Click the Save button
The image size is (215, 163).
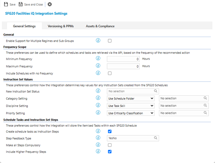(x=10, y=4)
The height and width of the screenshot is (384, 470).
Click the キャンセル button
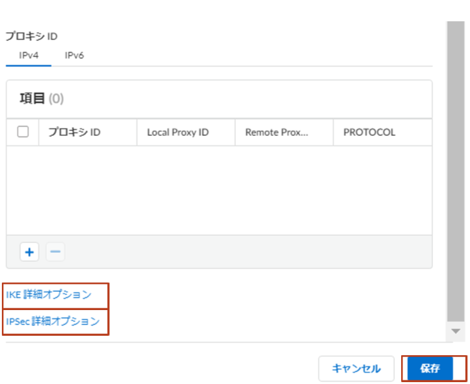[356, 368]
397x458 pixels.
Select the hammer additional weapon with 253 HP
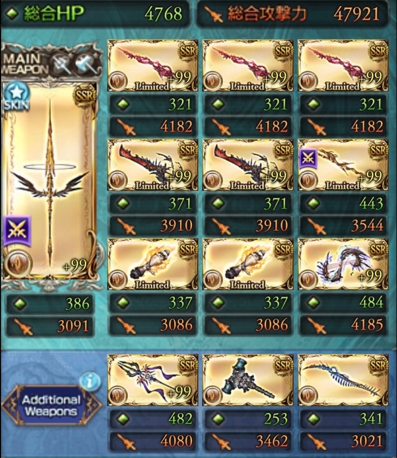[248, 380]
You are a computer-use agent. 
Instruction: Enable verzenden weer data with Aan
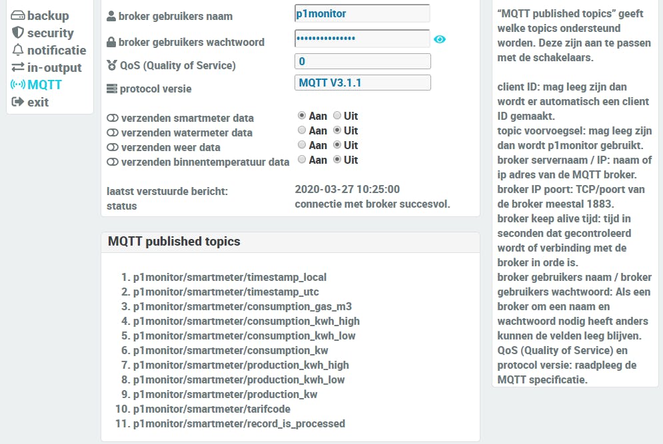(302, 145)
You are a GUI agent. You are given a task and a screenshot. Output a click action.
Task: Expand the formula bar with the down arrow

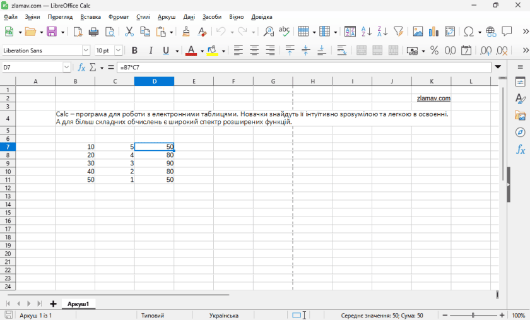pyautogui.click(x=498, y=67)
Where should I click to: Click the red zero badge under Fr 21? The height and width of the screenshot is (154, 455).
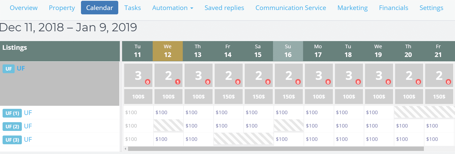[448, 82]
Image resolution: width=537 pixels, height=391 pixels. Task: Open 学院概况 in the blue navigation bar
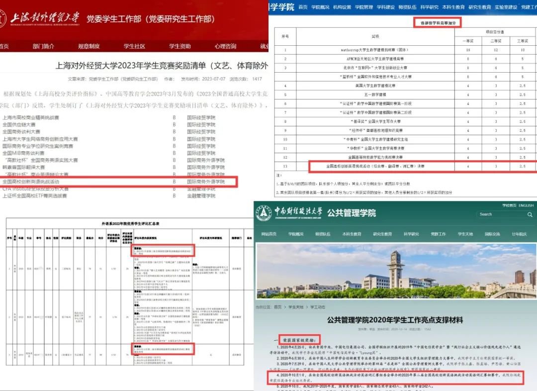(320, 7)
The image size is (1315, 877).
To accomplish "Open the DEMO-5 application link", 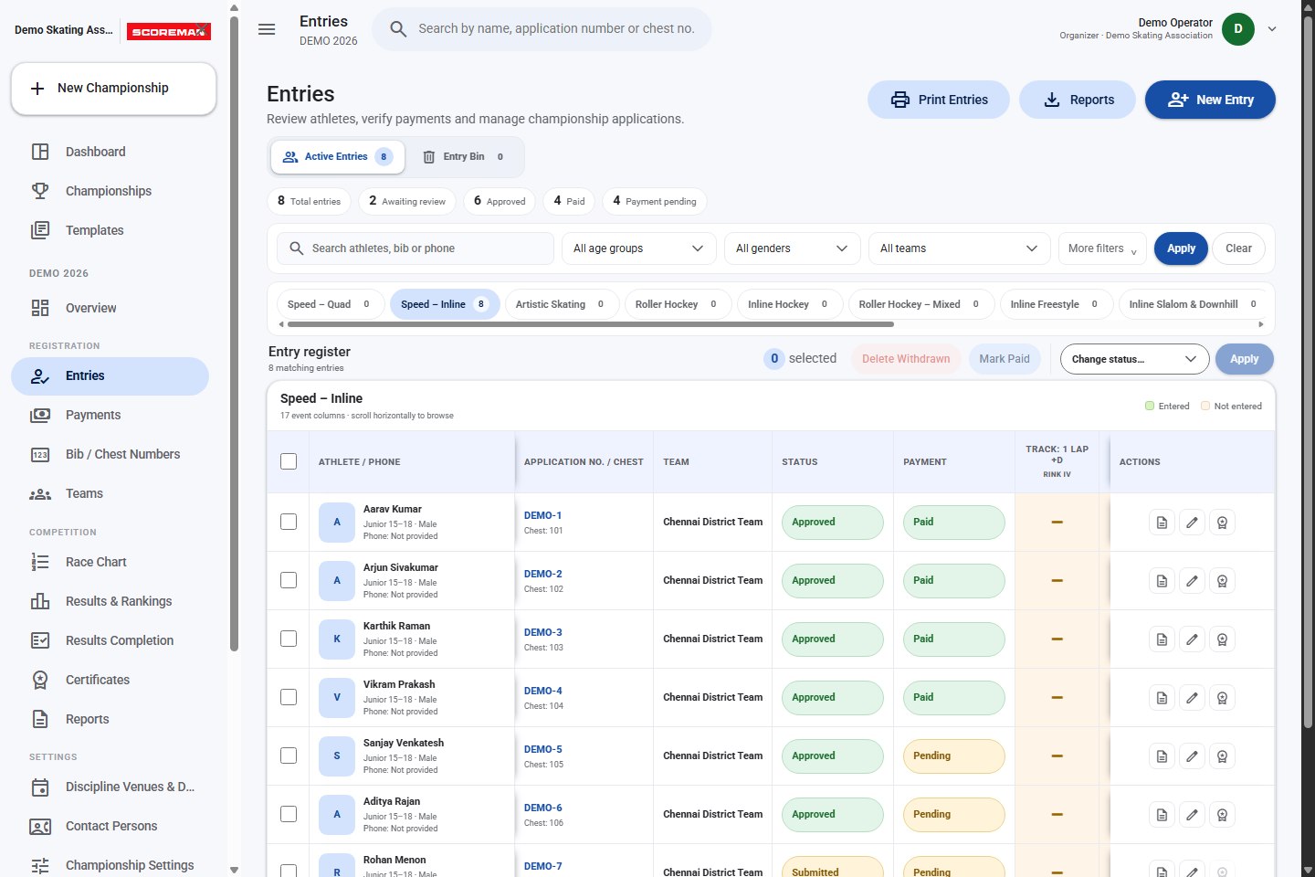I will [x=543, y=749].
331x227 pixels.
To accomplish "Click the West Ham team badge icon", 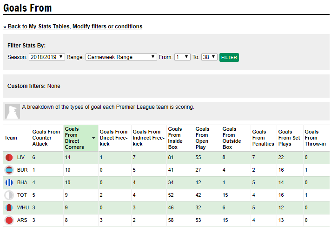I will click(9, 208).
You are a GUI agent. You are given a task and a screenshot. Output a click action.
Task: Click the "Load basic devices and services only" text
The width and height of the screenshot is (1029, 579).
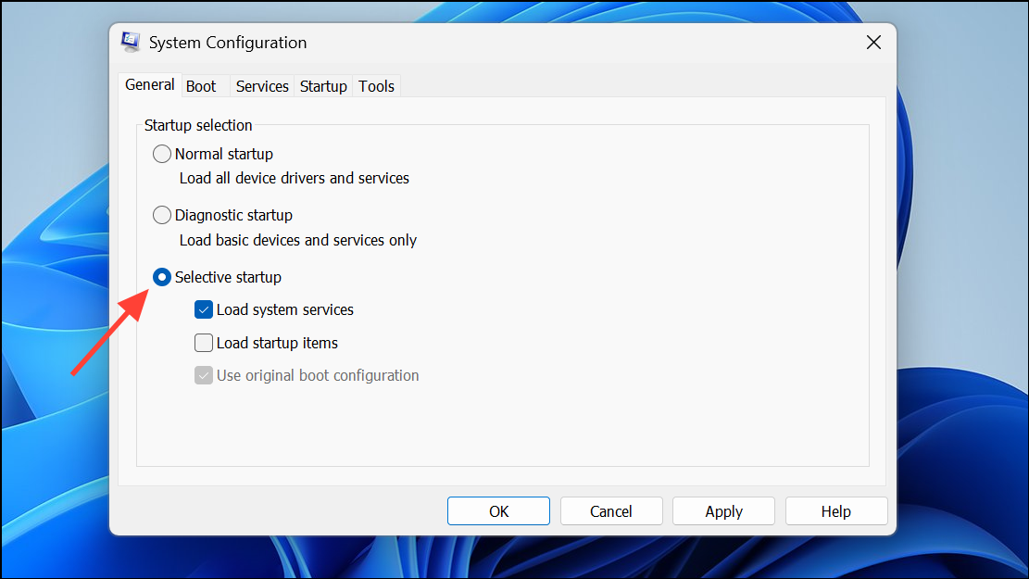pyautogui.click(x=298, y=240)
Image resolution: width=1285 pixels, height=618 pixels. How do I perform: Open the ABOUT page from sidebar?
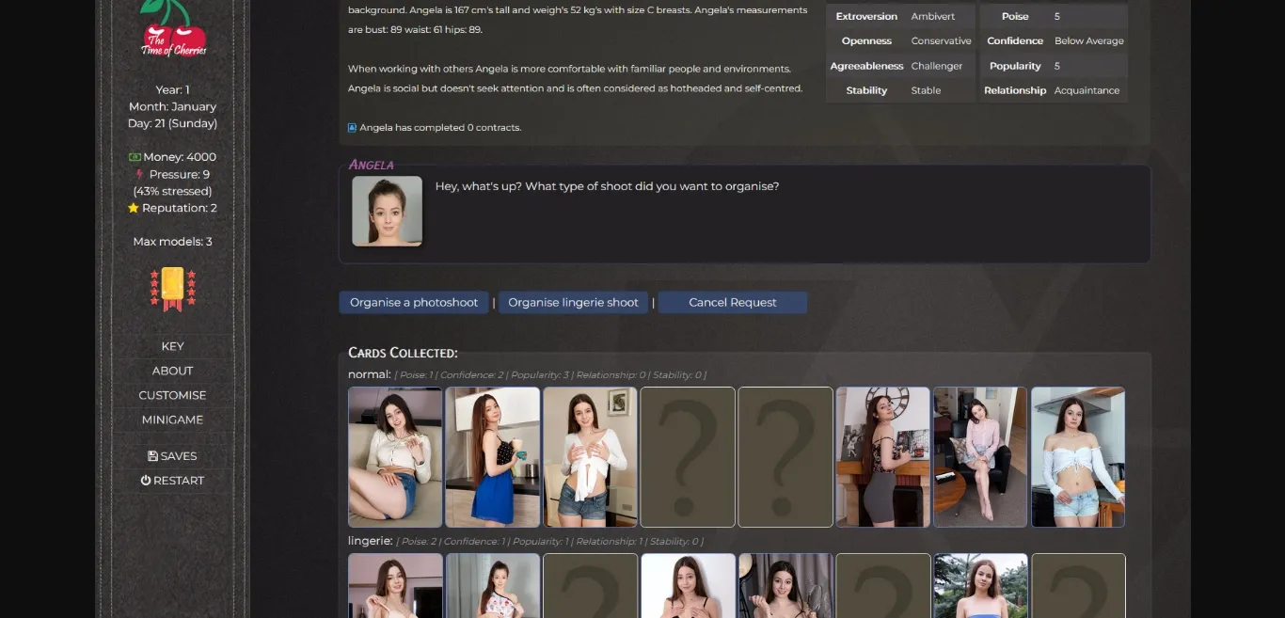(172, 371)
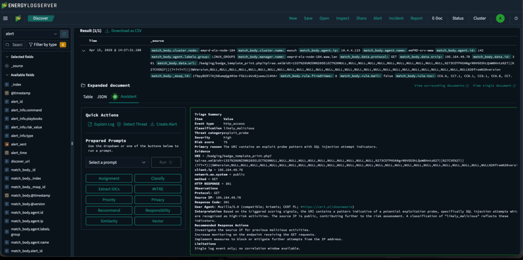This screenshot has height=260, width=523.
Task: Click the Inspect menu item
Action: (343, 18)
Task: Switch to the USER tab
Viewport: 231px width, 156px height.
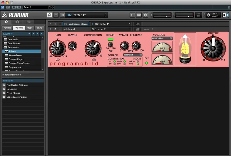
::::::::::
▸ **EXERCISE**:
After locating the line that holds "The width and", output exactly the lines from it through the last line of the material above, inclusive, without pictures.

▸ **WRITTEN REPLY**:
The width and height of the screenshot is (1029, 579).
pyautogui.click(x=298, y=240)
Image resolution: width=1285 pixels, height=618 pixels. How do I perform: Open the ABOUT page from sidebar?
(172, 371)
This screenshot has height=260, width=523.
Task: Click the Inspect menu item
Action: (343, 18)
Task: Switch to the USER tab
Viewport: 231px width, 156px height.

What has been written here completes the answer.